*SELECTION*
------
Home Database Adaptation options Awareness raising campaigns for stakeholders’ behavioural change
Website experience degraded
The European Climate and Health Observatory is undergoing reconstruction until June 2024 to improve its performance. We apologise for any possible disturbance to the content and functionality of the platform.
Adaptation option

Awareness raising campaigns for stakeholders’ behavioural change

This adaptation measure encompasses actions that promote awareness in order to encourage individual and societal behavioural changes to address the altered conditions under climate change and to promote adaptation measures. Not all stakeholders are aware and informed about their vulnerability and the measures they can take to pro-actively adapt to climate change. Awareness raising is therefore an important component of the adaptation process to manage the impacts of climate change, enhance adaptive capacity, and reduce overall vulnerability. 

Public awareness is important to increase enthusiasm and support, stimulate self-mobilisation and action, and to mobilise local knowledge and resources. Raising political awareness is especially important as policy makers and politicians are key actors in the policy process of adaptation. Awareness raising requires strategies of effective communication to reach the desired outcome. The combination of these communication strategies for a targeted audience for a given period can broadly be described as an ‘awareness raising campaign’. The aim of awareness raising campaigns differs between contexts, but generally involves  informing the targeted audience of the specific concerns, and suggesting ways to change behaviour to overcome or reduce these concerns. Although awareness raising is often considered to be important at the first stages of the adaptation process, research (e.g. Manuti, 2013) shows that levels of awareness fluctuate through time under the influence of external variables. Therefore, raising awareness is not only important at the first stages, but is integral throughout the entire process.
------
*RECORDED INFORMATION*
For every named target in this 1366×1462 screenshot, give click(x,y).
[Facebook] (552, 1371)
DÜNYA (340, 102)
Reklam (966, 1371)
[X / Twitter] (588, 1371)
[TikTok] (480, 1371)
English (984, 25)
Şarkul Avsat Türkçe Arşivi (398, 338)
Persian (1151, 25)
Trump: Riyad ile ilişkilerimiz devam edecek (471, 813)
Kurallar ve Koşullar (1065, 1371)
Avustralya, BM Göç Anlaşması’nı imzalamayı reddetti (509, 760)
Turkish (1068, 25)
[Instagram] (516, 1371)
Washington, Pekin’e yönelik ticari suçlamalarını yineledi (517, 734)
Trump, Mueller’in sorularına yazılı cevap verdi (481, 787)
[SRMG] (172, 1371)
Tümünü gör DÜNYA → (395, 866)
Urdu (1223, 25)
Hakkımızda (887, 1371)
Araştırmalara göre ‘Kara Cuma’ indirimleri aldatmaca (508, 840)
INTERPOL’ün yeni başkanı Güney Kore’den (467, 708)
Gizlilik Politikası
------
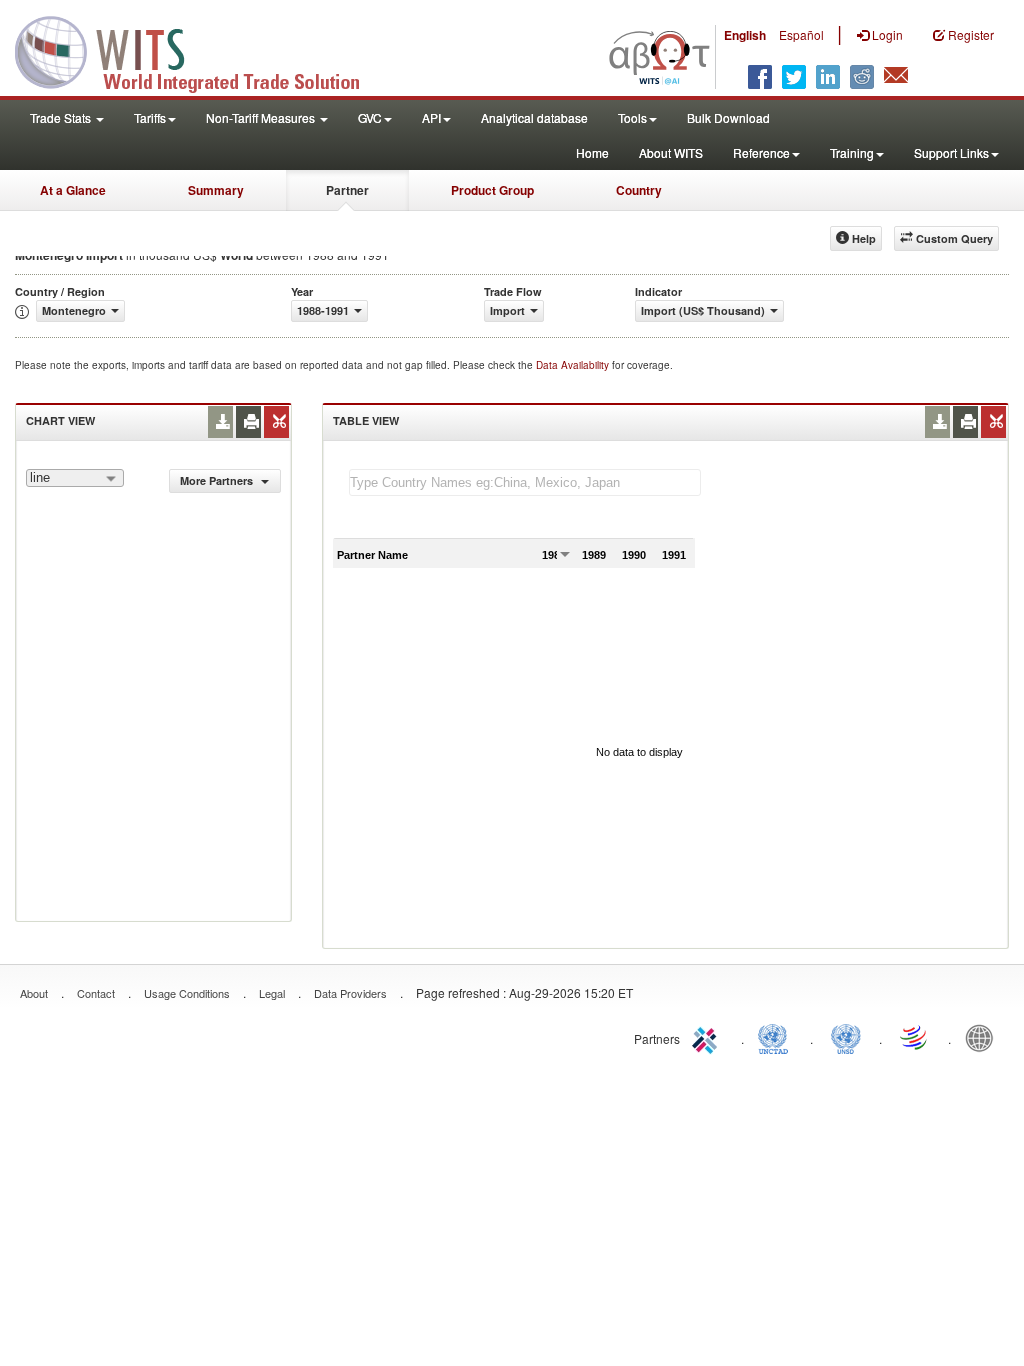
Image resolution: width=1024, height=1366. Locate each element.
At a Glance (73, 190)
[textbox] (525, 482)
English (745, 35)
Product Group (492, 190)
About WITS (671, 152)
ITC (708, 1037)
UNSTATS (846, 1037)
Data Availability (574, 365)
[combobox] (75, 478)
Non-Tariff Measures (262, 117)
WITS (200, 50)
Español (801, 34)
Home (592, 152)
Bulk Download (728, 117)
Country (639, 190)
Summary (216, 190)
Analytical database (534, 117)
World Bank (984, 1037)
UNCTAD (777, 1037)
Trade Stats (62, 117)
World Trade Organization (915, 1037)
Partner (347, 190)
------
*REQUIRED WORK*
**A)** Print everything in the awareness campaign text from "Home Database Adaptation" down to "of the platform.".
**B)** Decide whether each statement agrees with the awareness campaign text, and answer yes or no with the words from the text that settle it: (i) all stakeholders are aware of their vulnerability to climate change; (ii) levels of awareness fluctuate through time; (iii) awareness raising matters only at the first stages of the adaptation process.
**C)** Go on with the awareness campaign text from the point where it stops.
The entries come from a different source than the awareness campaign text.

*RESPONSES*
**A)**
Home Database Adaptation options Awareness raising campaigns for stakeholders’ behavioural change
Website experience degraded
The European Climate and Health Observatory is undergoing reconstruction until June 2024 to improve its performance. We apologise for any possible disturbance to the content and functionality of the platform.

**B)**
(i) No: "Not all stakeholders are aware and informed about their vulnerability and the measures they can take to pro-actively adapt to climate change."
(ii) Yes: "levels of awareness fluctuate through time under the influence of external variables"
(iii) No: "raising awareness is not only important at the first stages, but is integral throughout the entire process."

**C)**
Awareness campaigns can address groups of people in a region affected by a particular climate threat, groups of stakeholders, businesses or the public in general. The ultimate aim of such campaigns is to achieve long-term lasting behavioural changes. Awareness raising increases the knowledge of individuals, business and industry managers, organisations and decision makers. It aims to ensure that all relevant regional and sub-regional bodies understand the impacts of climate change, and take action to respond to certain impacts. However, they also can focus on a specific impact that is considered as the most critical for a given place, e.g. as in the case of “The Netherlands Live with Water” public awareness campaign focusing on coastal and river flooding. Awareness campaigns are considered more effective if several communication strategies are used, such as: dissemination of printed materials; organisation of public meetings and training; professional consultation; communication and information through social and mass-media, and use of informal networks for information dissemination. Awareness campaigns can be combined with the establishment of community self-protection teams (see for example the case study Vrijburcht: a privately funded climate–proof collective garden in Amsterdam) that promote self-reliance among residents and businesses to minimize the risk to personal safety and property damage (e.g. during flood events). 

There are various forms of media through which the message can be communicated, for example through television, internet, social media and newspapers. In addition, several tools have been developed to increase decision makers’ awareness (such as the ADAPT2CLIMA Decision Support Tool) and public awareness (such as the EU communication campaign on climate action and the Change Game). Large climate change awareness raising campaigns are often a mixture of mitigation, energy efficiency, and sustainability measures rather than only focusing on adaptation measures.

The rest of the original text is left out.